Cethegus vermochte nicht mehr zu stehen. Er lehnte sich an den marmornen Jupiter.

»Was wird mit dem Hause?«

»Verbrannt wird es!« antwortete Teja.

»Der König hat das Brennen verboten«, mahnte Thorismut.

»Ja! Dies Haus aber hab' ich mir vom König erbeten. Es wird verbrannt und der Erde gleichgemacht. Nieder mit dem Tempel des Teufels! Nieder mit seinem Allerheiligsten: – dem Götzen hier!«

Und ein furchtbarer Schlag erscholl.

Krachend, schmetternd stürzte die Cäsarstatue in vielen Trümmern auf den Mosaikboden. Goldstücke, Kästchen, Kapseln rollten umher.

»Ah, der Barbar!« schrie Cethegus außer sich.

Und alles vergessend wollte er mit dem Schwert in das Schreibgemach stürmen. Da fiel er bewußtlos auf das Antlitz nieder zu Füßen der Jupiterstatue.

»Horch, was war das?« fragte eine Knabenstimme.

»Die Stimme des Präfekten!« rief Teja und riß die Türe auf, die das Schreibgemach von dem Zeussaal trennte.
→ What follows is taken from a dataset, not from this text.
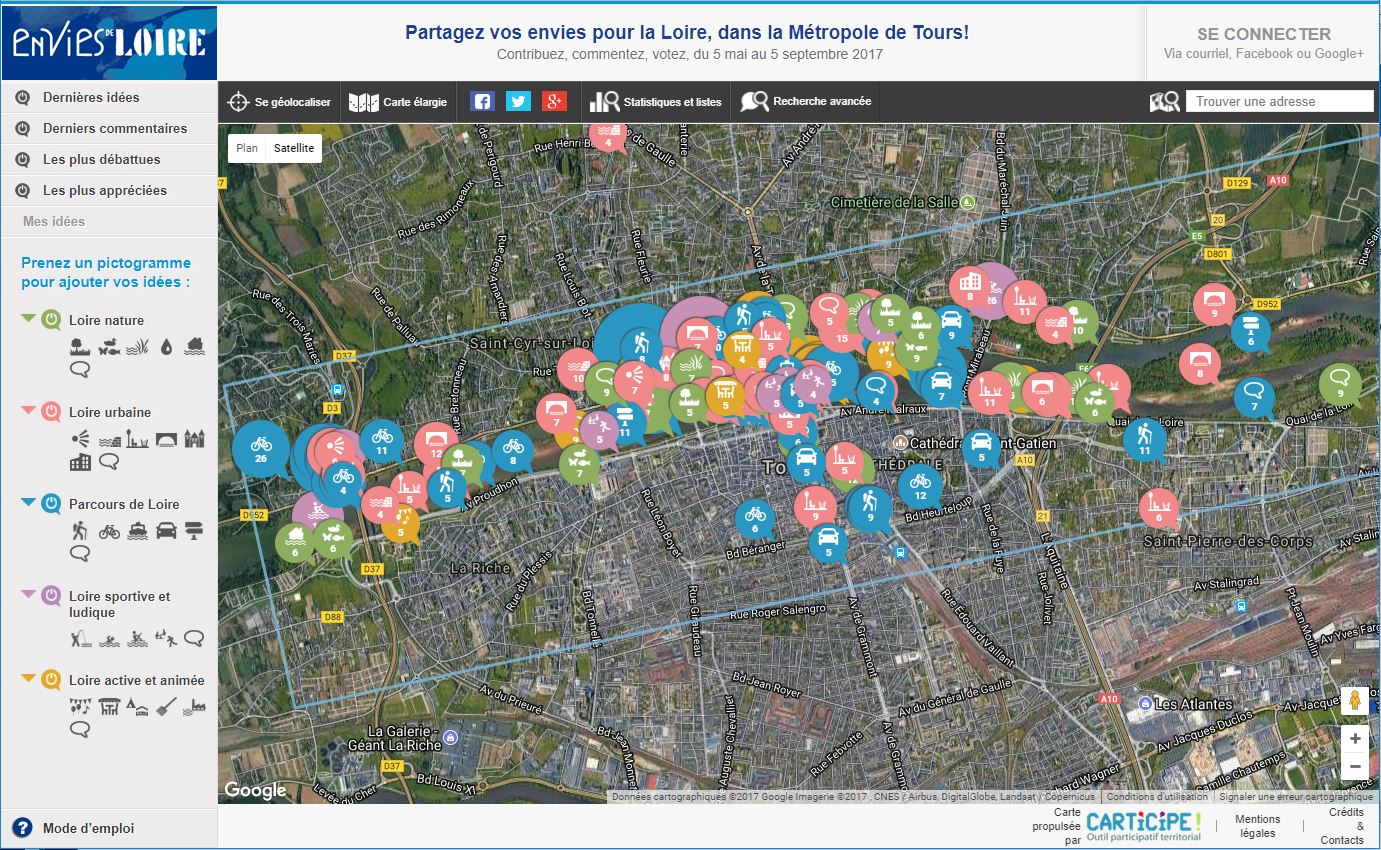Toggle the Loire nature category power button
Mit dem Brande vorleuchtend und hoch die Streitaxt schwingend sprang er in den Saal.

Aber der Saal war leer.

Eine Blutlache lag zu den Füßen des Jupiter, und eine breite Blutspur führte von da an das Fenster, das in den Hofraum blickte.

Auch der Hof war leer.

Nacheilende Goten aber fanden die kleine Hofpforte geschlossen, und zwar von außen. Der Schlüssel steckte auf der Straßenseite im Schloß.

Als man mit Mühe – nach langer Arbeit – auch diese Tür gesprengt – gleichzeitig fast hatten andre Goten, aus dem Hauptausgang auf die Straße und um die Ecke des Hauses eilend, die schmale Seitengasse erreicht – und die Gasse mit deren Gebäuden absuchte, fand man nur an der Ecke das Schwert des Präfekten, das Fidus, der Schreibsklave, erkannte.

Finster blickend nahm es Teja und kehrte in das Schreibgemach zurück. »Lest alles sorgsam auf, was des Präfekten Götzenstatue barg. Hört ihr, alles. Schreibereien zumal, und bringt sie dem König – wo ist der König?«

»Aus dem Kapitol zog er mit Römern und Goten in die Kapelle Sankt Peters, dort mit allem Volk das Dankgebet zu sprechen.« –

»Gut, sucht ihn in der Kirche und bringt ihm alles. Dazu des Entflohenen Schwert. Sagt: Teja schickt ihm das.«

»Soll geschehn. Du aber – gehst du nicht mit zum König und in die Kirche?«

»Nein.«

»Wo verbringst du die Siegesnacht und feierst den Dankgottesdienst?«

»Auf den Trümmern dieses Hauses!« sprach Teja.

Und er stieß den Brand in die Purpurteppiche des Lagers.